'Valid HTTPS' key-value inconsistent across platforms
refayathaque opened this issue · comments
We are utilizing the pshtt module to determine M-15-13 compliance for certain websites. We are running pshtt off of a python script that is invoking the 'inspect_domains' method to get all relevant results. As part of our testing we have been running the same method in multiple places, namely our local machine and our cloud instances (the pshtt versions are the same on both), additionally, we are also running tests by calling 'pshtt' directly from bash. In all three examples, we are seeing different results for a couple of specific 'key-value' pairs. Provided below is one example of the issues we are facing.
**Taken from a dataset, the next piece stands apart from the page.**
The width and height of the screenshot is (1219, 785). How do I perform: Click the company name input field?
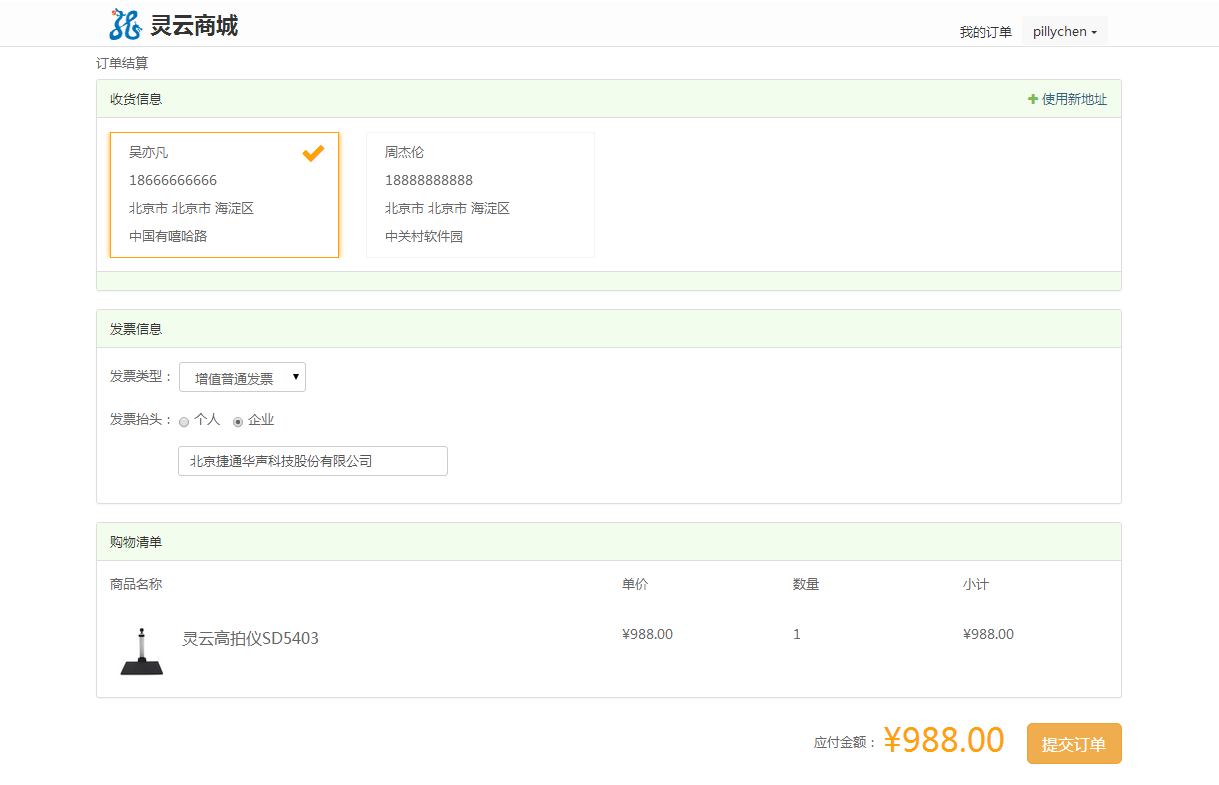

www.worklife4you.com - for this domain we are seeing three different Boolean values for 'Valid HTTPS'.
- 'pshtt.inspect_domain' method in a python script running locally returns 'None' for 'Valid HTTPS'.
- running pshtt directly off the bash CLI returns 'False' for 'Valid HTTPS'.
- running the scan from our cloud instance returns 'True' for 'Valid HTTPS'.
- What's really strange about this is that it's the same 'pshtt.inspect_domains' method we are running locally, in this application, it's just wrapped in an EC2 instance. The pshtt version is also up-to-date in the cloud (v.0.3.0) and is the same version as in our local machine (v.0.3.0)
Thank you so much for helping us out with this.
Running off of the CLI (pshtt --version
says 0.3.0
) with either worklife4you.com
or www.worklife4you.com
gives me a null
value in the resulting JSON,
pshtt worklife4you.com -d -j
[
{
"Base Domain": "worklife4you.com",
"Base Domain HSTS Preloaded": false,
...
"Valid HTTPS": null,
Though when I use the CLI and have it output in CSV mode, I get False
for the Valid HTTPS
column:
pshtt worklife4you.com -d
# ...
cat results.csv
Domain,Base Domain,Canonical URL,Live,Redirect,Redirect To,Valid HTTPS,Defaults to HTTPS,Downgrades HTTPS,Strictly Forces HTTPS,HTTPS Bad Chain,HTTPS Bad Hostname,HTTPS Expired Cert,HTTPS Self Signed Cert,HSTS,HSTS Header,HSTS Max Age,HSTS Entire Domain,HSTS Preload Ready,HSTS Preload Pending,HSTS Preloaded,Base Domain HSTS Preloaded,Domain Supports HTTPS,Domain Enforces HTTPS,Domain Uses Strong HSTS,Unknown Error
worklife4you.com,worklife4you.com,https://worklife4you.com,True,False,,False,True,False,True,False,True,False,False,False,,,False,False,False,False,False,False,False,False,False
When running this from the Python API in ipython
(where pshtt.__version__
says 0.3.0
), I get a value of None
in the resulting dict:
In [13]: pshtt.inspect_domains(["worklife4you.com"], {})
Out[13]:
[{'Base Domain': 'worklife4you.com',
'Base Domain HSTS Preloaded': False,
'Canonical URL': 'https://worklife4you.com',
...
'Valid HTTPS': None,
In the latest git-versioned pshtt, None
values are supposed to get converted to False
for all but a few non-boolean fields:
https://github.com/dhs-ncats/pshtt/blob/develop/pshtt/pshtt.py#L139-L148
for header in HEADERS:
if header in ("HSTS Header", "HSTS Max Age", "Redirect To"):
continue
if result[header] is None:
result[header] = False
But previously in 0.3.0, the behavior was to only apply this change to CSV output. The commit that changed this was a44ab68 and on October 21, 2017, but it wasn't merged in in #125 until October 24th, the day after 0.3.0 was published.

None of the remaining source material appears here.